Werden jetzt die Assets mit den Schwachstellen kombiniert entsteht ein klares Bild des Angriffsvektors. Werden darauf dann die Bedrohungen angewandt kann schnell erkannt werden, welche tatsächlichen Risiken existieren. Dabei soll natürlich der Blick für das Wesentliche nicht verloren gehen. Es sollen nur Bedrohungen angenommen werden, die auch tatsächlich existieren. Ein Fahrrad kann kaum von einem Software-Fehler betroffen werden. Bei einem Panzer können die Folgen jedoch verhehrend sein. Software-Fehler können durch verschiedene Schwachstellen begünstigt werden, z.B. Unkontrollierter Nutzung des Internet, Unzureichendes Change Management, Unzureichendes Sicherheitsbewusstsein, Ausbildung, Motivation oder Unzureichende Kontrolle der Mitarbeiter/Anbieter. Existieren diese Schwachstellen entsteht dadurch das Risiko, dass der Panzer durch einen Softwarefehler unkontolliert durch die Gegend fährt und Gebäude platt macht oder wild um sich schießt. Beides hätte drastische Folgen und wäre ein Verletzung der Informationssicherheit.

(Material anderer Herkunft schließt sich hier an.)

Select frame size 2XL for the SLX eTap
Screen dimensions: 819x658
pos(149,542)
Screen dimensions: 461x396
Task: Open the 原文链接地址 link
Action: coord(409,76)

Ein letzter Punkt zur Risikoidentifikation. Es ist wirklich wichtig eine klare Unterscheidung zwischen Schwachstelle, Bedrohung und Risiko zu haben. In vielen Unternehmen werden Schwachstellen bereits als Risiko gesehen oder die Begriffe werden vermischt. Für die anschließende Risikobehandlung ist es aber essentiell diese Begriffe sauber zu trennen, denn die Behandlung von Risiken kostet Zeit und Geld und soll zielgerichtet sein. Maßnahmen können sich gegen Schwachstellen richten, Folgen oder Eintrittswahrscheinlichkeit reduzieren oder sogar Bedrohungen ausschalten. Je genauer das spezifiziert werden kann umso höher die Erfolgchancen.